__Task objective__: All of the records must be set down again word for word.

__Material supplied__:
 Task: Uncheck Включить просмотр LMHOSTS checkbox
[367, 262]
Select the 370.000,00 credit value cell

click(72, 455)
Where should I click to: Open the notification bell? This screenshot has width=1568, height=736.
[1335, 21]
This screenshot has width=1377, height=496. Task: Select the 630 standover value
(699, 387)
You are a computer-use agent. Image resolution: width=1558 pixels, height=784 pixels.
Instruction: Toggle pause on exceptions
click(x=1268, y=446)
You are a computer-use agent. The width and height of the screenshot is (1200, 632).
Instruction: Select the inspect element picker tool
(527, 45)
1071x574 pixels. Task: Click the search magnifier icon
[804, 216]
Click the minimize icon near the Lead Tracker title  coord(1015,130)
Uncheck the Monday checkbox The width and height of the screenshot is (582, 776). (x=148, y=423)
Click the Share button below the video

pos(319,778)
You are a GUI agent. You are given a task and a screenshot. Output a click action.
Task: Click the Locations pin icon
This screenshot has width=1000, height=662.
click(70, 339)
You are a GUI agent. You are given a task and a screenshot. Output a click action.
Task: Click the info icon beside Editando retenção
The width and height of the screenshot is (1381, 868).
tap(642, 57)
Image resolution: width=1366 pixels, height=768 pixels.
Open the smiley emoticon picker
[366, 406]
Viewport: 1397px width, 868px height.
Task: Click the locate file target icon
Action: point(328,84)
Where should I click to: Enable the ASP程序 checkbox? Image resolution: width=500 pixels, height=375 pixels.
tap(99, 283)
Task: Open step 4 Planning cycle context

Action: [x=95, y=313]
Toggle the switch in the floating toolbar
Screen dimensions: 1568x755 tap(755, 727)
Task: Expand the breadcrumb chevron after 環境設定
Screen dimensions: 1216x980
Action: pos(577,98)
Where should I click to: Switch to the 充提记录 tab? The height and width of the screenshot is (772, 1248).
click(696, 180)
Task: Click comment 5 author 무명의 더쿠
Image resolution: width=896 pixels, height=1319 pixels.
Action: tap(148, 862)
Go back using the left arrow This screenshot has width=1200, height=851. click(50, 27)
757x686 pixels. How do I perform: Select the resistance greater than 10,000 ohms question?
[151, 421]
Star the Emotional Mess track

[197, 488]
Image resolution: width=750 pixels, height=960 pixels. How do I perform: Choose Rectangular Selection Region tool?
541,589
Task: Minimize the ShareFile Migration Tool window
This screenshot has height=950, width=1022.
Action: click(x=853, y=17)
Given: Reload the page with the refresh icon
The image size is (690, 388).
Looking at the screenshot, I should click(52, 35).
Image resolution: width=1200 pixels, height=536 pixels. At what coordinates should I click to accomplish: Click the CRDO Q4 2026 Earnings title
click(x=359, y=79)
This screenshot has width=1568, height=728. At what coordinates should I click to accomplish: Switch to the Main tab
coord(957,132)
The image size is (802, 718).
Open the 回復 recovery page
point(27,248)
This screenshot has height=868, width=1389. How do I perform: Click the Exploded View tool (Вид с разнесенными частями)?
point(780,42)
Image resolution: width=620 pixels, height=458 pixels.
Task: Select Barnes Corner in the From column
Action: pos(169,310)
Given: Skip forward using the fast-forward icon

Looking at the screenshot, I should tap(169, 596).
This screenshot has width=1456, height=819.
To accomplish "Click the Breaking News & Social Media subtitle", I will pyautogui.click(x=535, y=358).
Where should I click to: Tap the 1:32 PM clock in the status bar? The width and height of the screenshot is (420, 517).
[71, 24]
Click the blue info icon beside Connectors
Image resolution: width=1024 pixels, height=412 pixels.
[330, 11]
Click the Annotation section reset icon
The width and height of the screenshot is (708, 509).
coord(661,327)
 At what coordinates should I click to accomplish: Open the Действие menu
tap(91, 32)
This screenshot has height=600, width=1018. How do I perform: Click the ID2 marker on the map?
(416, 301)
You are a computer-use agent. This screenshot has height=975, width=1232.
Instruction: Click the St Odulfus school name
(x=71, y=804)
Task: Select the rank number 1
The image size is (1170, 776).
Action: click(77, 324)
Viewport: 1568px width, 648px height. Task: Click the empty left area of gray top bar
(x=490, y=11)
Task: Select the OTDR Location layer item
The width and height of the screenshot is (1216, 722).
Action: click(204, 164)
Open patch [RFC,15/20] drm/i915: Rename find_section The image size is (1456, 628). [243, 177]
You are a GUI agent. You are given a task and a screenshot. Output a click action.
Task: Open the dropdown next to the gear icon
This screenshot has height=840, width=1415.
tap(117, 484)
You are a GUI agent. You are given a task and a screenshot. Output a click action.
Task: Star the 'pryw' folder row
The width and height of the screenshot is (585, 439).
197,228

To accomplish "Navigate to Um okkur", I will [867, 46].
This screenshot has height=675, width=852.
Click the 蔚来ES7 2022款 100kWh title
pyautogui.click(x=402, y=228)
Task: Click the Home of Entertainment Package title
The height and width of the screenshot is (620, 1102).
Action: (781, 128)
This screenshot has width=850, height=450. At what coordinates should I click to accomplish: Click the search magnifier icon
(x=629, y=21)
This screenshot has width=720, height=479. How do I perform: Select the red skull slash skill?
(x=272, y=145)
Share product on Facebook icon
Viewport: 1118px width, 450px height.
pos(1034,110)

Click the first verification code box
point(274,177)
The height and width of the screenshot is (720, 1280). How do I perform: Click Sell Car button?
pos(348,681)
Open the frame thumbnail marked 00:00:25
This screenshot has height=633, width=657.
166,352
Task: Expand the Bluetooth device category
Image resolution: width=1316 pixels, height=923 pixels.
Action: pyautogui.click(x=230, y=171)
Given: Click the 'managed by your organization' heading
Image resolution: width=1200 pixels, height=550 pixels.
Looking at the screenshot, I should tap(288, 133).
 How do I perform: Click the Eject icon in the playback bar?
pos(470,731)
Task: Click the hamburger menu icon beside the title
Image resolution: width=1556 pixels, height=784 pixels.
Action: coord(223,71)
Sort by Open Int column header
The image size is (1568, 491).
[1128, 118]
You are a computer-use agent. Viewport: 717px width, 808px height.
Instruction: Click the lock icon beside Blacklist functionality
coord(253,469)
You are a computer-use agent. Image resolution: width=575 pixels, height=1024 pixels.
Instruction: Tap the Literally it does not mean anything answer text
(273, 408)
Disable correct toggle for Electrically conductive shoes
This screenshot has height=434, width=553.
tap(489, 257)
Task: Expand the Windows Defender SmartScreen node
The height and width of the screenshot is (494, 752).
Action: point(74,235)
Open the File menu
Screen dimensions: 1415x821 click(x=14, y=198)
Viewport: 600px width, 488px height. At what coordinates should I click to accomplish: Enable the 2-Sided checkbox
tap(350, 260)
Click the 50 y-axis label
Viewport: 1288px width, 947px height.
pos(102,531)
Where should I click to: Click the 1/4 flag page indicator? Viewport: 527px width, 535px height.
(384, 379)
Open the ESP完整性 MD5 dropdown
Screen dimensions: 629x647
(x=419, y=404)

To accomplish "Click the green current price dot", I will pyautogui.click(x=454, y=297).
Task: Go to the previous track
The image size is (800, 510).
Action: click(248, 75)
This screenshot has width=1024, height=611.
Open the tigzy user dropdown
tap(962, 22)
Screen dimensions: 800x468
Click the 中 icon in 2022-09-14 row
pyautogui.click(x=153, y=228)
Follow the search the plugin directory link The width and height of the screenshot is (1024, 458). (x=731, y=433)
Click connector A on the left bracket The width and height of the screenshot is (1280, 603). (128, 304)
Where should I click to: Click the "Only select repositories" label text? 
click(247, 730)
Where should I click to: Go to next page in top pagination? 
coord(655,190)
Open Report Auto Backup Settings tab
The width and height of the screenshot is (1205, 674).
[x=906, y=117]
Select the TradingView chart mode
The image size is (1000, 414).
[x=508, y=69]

__Output for this exercise__:
 Task: Uncheck Включить просмотр LMHOSTS checkbox
[367, 262]
Select the 370.000,00 credit value cell

click(72, 455)
Where should I click to: Open the notification bell? This screenshot has width=1568, height=736.
[1335, 21]
This screenshot has width=1377, height=496. Task: Select the 630 standover value
(699, 387)
You are a computer-use agent. Image resolution: width=1558 pixels, height=784 pixels.
Instruction: Toggle pause on exceptions
click(x=1268, y=446)
You are a computer-use agent. The width and height of the screenshot is (1200, 632).
Instruction: Select the inspect element picker tool
(527, 45)
1071x574 pixels. Task: Click the search magnifier icon
[804, 216]
Click the minimize icon near the Lead Tracker title  coord(1015,130)
Uncheck the Monday checkbox The width and height of the screenshot is (582, 776). (x=148, y=423)
Click the Share button below the video

pos(319,778)
You are a GUI agent. You are given a task and a screenshot. Output a click action.
Task: Click the Locations pin icon
This screenshot has width=1000, height=662.
click(70, 339)
You are a GUI agent. You are given a task and a screenshot. Output a click action.
Task: Click the info icon beside Editando retenção
The width and height of the screenshot is (1381, 868).
tap(642, 57)
Image resolution: width=1366 pixels, height=768 pixels.
Open the smiley emoticon picker
[366, 406]
Viewport: 1397px width, 868px height.
Task: Click the locate file target icon
Action: point(328,84)
Where should I click to: Enable the ASP程序 checkbox? Image resolution: width=500 pixels, height=375 pixels.
tap(99, 283)
Task: Open step 4 Planning cycle context

Action: [x=95, y=313]
Toggle the switch in the floating toolbar
Screen dimensions: 1568x755 tap(755, 727)
Task: Expand the breadcrumb chevron after 環境設定
Screen dimensions: 1216x980
Action: pos(577,98)
Where should I click to: Switch to the 充提记录 tab? The height and width of the screenshot is (772, 1248).
click(696, 180)
Task: Click comment 5 author 무명의 더쿠
Image resolution: width=896 pixels, height=1319 pixels.
Action: tap(148, 862)
Go back using the left arrow This screenshot has width=1200, height=851. click(50, 27)
757x686 pixels. How do I perform: Select the resistance greater than 10,000 ohms question?
[151, 421]
Star the Emotional Mess track

[197, 488]
Image resolution: width=750 pixels, height=960 pixels. How do I perform: Choose Rectangular Selection Region tool?
541,589
Task: Minimize the ShareFile Migration Tool window
This screenshot has height=950, width=1022.
Action: click(x=853, y=17)
Given: Reload the page with the refresh icon
The image size is (690, 388).
Looking at the screenshot, I should click(52, 35).
Image resolution: width=1200 pixels, height=536 pixels. At what coordinates should I click to accomplish: Click the CRDO Q4 2026 Earnings title
click(x=359, y=79)
This screenshot has width=1568, height=728. At what coordinates should I click to accomplish: Switch to the Main tab
coord(957,132)
The image size is (802, 718).
Open the 回復 recovery page
point(27,248)
This screenshot has height=868, width=1389. How do I perform: Click the Exploded View tool (Вид с разнесенными частями)?
point(780,42)
Image resolution: width=620 pixels, height=458 pixels.
Task: Select Barnes Corner in the From column
Action: pos(169,310)
Given: Skip forward using the fast-forward icon

Looking at the screenshot, I should tap(169, 596).
This screenshot has width=1456, height=819.
To accomplish "Click the Breaking News & Social Media subtitle", I will pyautogui.click(x=535, y=358).
Where should I click to: Tap the 1:32 PM clock in the status bar? The width and height of the screenshot is (420, 517).
[71, 24]
Click the blue info icon beside Connectors
Image resolution: width=1024 pixels, height=412 pixels.
[330, 11]
Click the Annotation section reset icon
The width and height of the screenshot is (708, 509).
coord(661,327)
 At what coordinates should I click to accomplish: Open the Действие menu
tap(91, 32)
This screenshot has height=600, width=1018. How do I perform: Click the ID2 marker on the map?
(416, 301)
You are a computer-use agent. This screenshot has height=975, width=1232.
Instruction: Click the St Odulfus school name
(x=71, y=804)
Task: Select the rank number 1
The image size is (1170, 776).
Action: click(77, 324)
Viewport: 1568px width, 648px height. Task: Click the empty left area of gray top bar
(x=490, y=11)
Task: Select the OTDR Location layer item
The width and height of the screenshot is (1216, 722).
Action: click(204, 164)
Open patch [RFC,15/20] drm/i915: Rename find_section The image size is (1456, 628). [243, 177]
You are a GUI agent. You are given a task and a screenshot. Output a click action.
Task: Open the dropdown next to the gear icon
This screenshot has height=840, width=1415.
tap(117, 484)
You are a GUI agent. You are given a task and a screenshot. Output a click action.
Task: Star the 'pryw' folder row
The width and height of the screenshot is (585, 439).
197,228

To accomplish "Navigate to Um okkur", I will [867, 46].
This screenshot has height=675, width=852.
Click the 蔚来ES7 2022款 100kWh title
pyautogui.click(x=402, y=228)
Task: Click the Home of Entertainment Package title
The height and width of the screenshot is (620, 1102).
Action: (781, 128)
This screenshot has width=850, height=450. At what coordinates should I click to accomplish: Click the search magnifier icon
(x=629, y=21)
This screenshot has width=720, height=479. How do I perform: Select the red skull slash skill?
(x=272, y=145)
Share product on Facebook icon
Viewport: 1118px width, 450px height.
pos(1034,110)

Click the first verification code box
point(274,177)
The height and width of the screenshot is (720, 1280). How do I perform: Click Sell Car button?
pos(348,681)
Open the frame thumbnail marked 00:00:25
This screenshot has height=633, width=657.
166,352
Task: Expand the Bluetooth device category
Image resolution: width=1316 pixels, height=923 pixels.
Action: pyautogui.click(x=230, y=171)
Given: Click the 'managed by your organization' heading
Image resolution: width=1200 pixels, height=550 pixels.
Looking at the screenshot, I should tap(288, 133).
 How do I perform: Click the Eject icon in the playback bar?
pos(470,731)
Task: Click the hamburger menu icon beside the title
Image resolution: width=1556 pixels, height=784 pixels.
Action: coord(223,71)
Sort by Open Int column header
The image size is (1568, 491).
[1128, 118]
You are a computer-use agent. Viewport: 717px width, 808px height.
Instruction: Click the lock icon beside Blacklist functionality
coord(253,469)
You are a computer-use agent. Image resolution: width=575 pixels, height=1024 pixels.
Instruction: Tap the Literally it does not mean anything answer text
(273, 408)
Disable correct toggle for Electrically conductive shoes
This screenshot has height=434, width=553.
tap(489, 257)
Task: Expand the Windows Defender SmartScreen node
The height and width of the screenshot is (494, 752).
Action: point(74,235)
Open the File menu
Screen dimensions: 1415x821 click(x=14, y=198)
Viewport: 600px width, 488px height. At what coordinates should I click to accomplish: Enable the 2-Sided checkbox
tap(350, 260)
Click the 50 y-axis label
Viewport: 1288px width, 947px height.
pos(102,531)
Where should I click to: Click the 1/4 flag page indicator? Viewport: 527px width, 535px height.
(384, 379)
Open the ESP完整性 MD5 dropdown
Screen dimensions: 629x647
(x=419, y=404)

To accomplish "Click the green current price dot", I will pyautogui.click(x=454, y=297).
Task: Go to the previous track
The image size is (800, 510).
Action: click(248, 75)
This screenshot has width=1024, height=611.
Open the tigzy user dropdown
tap(962, 22)
Screen dimensions: 800x468
Click the 中 icon in 2022-09-14 row
pyautogui.click(x=153, y=228)
Follow the search the plugin directory link The width and height of the screenshot is (1024, 458). (x=731, y=433)
Click connector A on the left bracket The width and height of the screenshot is (1280, 603). (128, 304)
Where should I click to: Click the "Only select repositories" label text? 
click(247, 730)
Where should I click to: Go to next page in top pagination? 
coord(655,190)
Open Report Auto Backup Settings tab
The width and height of the screenshot is (1205, 674).
[x=906, y=117]
Select the TradingView chart mode
The image size is (1000, 414).
[x=508, y=69]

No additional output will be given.